Required action:
From the records, return each line that has the word "marker" in it.

Data records:
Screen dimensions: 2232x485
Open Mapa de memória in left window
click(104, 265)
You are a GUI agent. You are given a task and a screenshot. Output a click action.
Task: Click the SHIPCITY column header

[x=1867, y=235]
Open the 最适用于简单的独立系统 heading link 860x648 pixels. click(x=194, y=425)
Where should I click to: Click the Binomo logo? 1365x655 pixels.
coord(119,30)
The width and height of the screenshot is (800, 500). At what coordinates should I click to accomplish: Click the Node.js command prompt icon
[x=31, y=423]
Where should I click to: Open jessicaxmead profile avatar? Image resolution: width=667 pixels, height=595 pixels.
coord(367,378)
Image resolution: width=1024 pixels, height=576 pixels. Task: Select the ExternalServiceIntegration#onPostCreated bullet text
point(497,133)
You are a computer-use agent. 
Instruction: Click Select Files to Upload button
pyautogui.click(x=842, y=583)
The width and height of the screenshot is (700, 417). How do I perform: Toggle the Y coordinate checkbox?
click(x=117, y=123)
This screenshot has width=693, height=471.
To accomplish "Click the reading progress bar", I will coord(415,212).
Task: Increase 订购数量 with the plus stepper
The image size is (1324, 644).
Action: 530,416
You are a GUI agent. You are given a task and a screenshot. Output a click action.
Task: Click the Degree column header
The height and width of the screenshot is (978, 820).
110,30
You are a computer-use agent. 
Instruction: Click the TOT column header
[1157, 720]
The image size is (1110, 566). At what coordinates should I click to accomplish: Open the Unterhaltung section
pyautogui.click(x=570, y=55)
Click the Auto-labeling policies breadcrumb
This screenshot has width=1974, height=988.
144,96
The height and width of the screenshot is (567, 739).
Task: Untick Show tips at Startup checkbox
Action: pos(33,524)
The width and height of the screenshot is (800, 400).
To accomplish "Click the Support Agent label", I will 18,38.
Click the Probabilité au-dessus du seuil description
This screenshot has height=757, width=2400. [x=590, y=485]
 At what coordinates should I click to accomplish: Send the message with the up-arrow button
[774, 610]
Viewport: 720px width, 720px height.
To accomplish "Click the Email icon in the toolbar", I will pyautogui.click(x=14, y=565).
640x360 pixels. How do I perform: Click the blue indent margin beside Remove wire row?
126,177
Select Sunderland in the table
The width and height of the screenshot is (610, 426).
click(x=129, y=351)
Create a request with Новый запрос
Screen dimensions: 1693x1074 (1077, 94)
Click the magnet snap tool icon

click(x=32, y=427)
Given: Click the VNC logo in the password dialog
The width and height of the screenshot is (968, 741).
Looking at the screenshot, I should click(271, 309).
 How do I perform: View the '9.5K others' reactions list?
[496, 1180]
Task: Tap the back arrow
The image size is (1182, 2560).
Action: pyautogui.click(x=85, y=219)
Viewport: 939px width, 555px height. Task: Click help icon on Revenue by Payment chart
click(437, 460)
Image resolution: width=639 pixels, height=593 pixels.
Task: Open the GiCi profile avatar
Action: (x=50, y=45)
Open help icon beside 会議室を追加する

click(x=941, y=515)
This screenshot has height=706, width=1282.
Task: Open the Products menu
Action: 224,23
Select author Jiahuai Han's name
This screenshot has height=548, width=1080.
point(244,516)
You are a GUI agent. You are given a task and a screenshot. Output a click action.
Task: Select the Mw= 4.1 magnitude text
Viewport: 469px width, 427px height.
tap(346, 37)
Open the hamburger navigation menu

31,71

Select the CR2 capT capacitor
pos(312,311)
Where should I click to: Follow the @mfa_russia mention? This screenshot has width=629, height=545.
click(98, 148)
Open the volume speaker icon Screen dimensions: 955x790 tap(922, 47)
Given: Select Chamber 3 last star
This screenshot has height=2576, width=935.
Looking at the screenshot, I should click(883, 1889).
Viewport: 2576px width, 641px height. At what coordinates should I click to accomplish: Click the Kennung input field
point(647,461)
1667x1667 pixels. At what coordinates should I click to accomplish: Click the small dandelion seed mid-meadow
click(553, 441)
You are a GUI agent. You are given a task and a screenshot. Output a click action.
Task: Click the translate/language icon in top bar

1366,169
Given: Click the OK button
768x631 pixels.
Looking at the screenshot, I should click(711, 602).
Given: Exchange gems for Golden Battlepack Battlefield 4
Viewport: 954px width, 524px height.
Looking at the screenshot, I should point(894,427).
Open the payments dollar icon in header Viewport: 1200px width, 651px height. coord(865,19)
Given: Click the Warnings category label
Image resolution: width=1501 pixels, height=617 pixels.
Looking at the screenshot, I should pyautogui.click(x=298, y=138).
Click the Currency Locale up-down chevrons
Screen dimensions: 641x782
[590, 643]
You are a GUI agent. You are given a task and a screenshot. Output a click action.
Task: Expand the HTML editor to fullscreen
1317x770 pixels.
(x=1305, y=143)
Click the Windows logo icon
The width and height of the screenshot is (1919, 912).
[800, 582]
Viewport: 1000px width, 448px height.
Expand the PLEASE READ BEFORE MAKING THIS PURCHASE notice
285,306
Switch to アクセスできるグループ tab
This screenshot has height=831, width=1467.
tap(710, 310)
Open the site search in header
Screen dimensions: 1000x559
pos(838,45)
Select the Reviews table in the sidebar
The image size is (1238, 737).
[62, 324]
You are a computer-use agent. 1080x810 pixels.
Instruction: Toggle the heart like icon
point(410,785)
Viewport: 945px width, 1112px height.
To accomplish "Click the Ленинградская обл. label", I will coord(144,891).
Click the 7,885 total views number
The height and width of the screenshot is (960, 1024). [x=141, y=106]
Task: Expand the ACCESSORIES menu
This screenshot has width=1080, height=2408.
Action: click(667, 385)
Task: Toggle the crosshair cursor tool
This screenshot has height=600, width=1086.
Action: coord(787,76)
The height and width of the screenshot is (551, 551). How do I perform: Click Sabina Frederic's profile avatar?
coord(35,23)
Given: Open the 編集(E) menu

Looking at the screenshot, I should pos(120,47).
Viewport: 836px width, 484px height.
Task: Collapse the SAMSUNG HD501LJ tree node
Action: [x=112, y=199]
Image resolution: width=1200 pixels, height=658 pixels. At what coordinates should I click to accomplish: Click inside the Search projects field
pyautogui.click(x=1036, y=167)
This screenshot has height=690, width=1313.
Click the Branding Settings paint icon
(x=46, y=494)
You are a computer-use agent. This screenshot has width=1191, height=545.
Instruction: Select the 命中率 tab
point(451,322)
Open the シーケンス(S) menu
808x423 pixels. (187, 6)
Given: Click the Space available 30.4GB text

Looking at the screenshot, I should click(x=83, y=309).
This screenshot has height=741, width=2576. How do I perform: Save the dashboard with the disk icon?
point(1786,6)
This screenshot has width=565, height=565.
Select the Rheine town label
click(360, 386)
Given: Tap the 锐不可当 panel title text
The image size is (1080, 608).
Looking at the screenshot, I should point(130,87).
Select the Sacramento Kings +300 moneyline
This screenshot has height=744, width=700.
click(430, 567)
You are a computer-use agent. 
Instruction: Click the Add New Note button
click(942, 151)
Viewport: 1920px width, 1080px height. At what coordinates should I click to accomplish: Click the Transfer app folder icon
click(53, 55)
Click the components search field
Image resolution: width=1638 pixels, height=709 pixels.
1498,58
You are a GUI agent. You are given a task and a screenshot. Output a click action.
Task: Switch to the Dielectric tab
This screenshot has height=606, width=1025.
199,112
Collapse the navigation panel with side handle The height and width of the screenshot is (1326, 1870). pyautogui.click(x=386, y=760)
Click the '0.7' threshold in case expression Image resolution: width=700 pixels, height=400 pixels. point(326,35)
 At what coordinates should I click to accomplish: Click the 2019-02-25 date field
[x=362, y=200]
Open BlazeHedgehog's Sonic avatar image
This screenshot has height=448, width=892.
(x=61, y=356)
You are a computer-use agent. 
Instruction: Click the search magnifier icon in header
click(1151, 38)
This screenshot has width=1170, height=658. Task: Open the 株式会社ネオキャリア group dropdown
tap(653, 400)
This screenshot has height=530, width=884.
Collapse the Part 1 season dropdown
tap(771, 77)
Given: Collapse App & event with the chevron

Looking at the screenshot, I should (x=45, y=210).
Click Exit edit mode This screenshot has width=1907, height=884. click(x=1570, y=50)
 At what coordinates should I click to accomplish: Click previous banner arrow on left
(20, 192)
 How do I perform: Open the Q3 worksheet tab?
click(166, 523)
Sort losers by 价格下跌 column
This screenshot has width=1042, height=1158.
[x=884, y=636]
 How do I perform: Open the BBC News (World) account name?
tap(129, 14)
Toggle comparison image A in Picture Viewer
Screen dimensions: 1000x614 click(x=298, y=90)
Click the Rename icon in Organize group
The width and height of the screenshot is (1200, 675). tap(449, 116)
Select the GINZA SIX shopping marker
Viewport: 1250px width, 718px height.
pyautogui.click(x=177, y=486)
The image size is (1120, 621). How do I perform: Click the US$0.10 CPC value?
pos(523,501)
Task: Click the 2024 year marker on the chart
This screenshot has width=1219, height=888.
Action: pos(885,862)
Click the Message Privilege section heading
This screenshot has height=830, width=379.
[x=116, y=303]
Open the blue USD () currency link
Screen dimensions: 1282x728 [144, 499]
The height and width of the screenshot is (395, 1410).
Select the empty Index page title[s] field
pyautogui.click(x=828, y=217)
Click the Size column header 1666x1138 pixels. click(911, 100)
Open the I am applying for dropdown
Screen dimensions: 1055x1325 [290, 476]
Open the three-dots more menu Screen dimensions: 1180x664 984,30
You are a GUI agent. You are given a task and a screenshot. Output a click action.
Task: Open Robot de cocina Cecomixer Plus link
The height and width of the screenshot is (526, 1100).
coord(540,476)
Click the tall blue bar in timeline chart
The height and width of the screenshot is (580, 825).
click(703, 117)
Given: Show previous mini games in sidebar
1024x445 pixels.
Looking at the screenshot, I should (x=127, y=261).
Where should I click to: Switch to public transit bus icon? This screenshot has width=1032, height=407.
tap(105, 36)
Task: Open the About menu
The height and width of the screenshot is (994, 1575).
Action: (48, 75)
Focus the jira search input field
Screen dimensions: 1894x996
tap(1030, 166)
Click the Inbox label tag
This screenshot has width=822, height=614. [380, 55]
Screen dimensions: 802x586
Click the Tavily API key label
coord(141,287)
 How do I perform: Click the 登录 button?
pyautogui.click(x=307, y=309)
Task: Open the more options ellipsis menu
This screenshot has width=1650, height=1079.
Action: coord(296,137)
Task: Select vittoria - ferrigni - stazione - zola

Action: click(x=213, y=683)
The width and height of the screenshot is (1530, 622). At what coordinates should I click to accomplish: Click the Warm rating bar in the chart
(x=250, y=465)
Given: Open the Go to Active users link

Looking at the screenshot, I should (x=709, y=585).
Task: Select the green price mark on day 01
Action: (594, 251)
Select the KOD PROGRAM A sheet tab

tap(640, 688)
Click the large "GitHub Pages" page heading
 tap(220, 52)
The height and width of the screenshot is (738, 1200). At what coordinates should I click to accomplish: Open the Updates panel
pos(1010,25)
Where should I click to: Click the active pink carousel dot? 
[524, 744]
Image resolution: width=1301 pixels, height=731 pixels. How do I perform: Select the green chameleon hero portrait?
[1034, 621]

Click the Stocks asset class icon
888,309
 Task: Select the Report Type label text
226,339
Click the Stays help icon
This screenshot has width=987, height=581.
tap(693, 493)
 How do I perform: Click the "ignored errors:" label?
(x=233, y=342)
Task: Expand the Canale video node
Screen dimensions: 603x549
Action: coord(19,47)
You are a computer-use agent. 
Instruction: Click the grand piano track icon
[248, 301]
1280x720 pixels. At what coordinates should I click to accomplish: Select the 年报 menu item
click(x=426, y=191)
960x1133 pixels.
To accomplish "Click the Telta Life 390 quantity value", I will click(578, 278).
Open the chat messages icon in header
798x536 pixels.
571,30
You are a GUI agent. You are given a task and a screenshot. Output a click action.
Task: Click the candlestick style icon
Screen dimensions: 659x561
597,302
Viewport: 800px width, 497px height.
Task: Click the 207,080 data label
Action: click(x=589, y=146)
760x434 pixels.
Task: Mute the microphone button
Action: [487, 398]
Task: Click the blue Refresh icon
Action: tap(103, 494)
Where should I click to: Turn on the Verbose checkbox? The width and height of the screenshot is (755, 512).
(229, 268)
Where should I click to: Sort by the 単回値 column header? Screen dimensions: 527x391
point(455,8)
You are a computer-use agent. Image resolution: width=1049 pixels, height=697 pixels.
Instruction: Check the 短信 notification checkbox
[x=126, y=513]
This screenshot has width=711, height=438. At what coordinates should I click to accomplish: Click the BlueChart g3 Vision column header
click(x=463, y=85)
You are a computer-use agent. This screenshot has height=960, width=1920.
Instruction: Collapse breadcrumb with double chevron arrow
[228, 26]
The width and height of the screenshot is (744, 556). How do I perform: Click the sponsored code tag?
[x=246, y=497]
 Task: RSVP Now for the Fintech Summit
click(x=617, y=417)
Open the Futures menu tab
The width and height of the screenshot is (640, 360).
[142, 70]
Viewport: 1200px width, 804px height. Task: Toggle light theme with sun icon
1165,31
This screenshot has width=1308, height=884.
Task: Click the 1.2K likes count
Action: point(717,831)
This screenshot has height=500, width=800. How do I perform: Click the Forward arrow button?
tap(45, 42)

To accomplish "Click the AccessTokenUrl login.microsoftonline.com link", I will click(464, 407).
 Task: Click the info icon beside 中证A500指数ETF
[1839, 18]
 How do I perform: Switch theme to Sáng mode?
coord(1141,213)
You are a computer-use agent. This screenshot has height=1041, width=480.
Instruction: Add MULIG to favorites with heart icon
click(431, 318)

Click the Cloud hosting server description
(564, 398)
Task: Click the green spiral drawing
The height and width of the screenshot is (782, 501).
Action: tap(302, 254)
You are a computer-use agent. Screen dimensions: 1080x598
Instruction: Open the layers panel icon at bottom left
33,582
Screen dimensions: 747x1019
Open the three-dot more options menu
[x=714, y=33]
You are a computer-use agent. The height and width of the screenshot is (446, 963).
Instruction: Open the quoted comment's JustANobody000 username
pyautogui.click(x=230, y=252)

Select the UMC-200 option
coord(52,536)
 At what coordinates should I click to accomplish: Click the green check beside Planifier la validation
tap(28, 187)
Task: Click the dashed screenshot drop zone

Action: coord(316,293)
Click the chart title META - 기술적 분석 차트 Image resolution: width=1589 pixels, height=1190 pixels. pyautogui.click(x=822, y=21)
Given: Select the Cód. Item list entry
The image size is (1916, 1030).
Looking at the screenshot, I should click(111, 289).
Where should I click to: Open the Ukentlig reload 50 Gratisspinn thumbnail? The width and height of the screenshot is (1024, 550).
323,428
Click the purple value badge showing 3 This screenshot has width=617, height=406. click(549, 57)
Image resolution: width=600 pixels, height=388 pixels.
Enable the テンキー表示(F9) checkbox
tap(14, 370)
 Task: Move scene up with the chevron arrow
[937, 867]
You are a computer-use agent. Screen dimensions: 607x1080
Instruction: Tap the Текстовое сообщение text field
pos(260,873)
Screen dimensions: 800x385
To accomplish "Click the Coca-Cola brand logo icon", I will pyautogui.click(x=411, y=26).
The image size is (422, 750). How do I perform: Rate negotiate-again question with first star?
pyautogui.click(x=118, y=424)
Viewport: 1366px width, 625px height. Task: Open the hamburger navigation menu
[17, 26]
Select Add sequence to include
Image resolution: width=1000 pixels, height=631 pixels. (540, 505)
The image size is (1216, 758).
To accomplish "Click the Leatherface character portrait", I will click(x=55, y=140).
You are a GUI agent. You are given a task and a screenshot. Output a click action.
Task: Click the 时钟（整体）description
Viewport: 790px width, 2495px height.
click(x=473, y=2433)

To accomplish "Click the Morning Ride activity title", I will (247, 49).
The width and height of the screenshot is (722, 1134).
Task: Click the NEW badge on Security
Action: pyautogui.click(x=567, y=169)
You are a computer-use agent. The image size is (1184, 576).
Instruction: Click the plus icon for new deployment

Final answer:
Select the GINZA SIX shopping marker
Task: Click the 2024 year marker on the chart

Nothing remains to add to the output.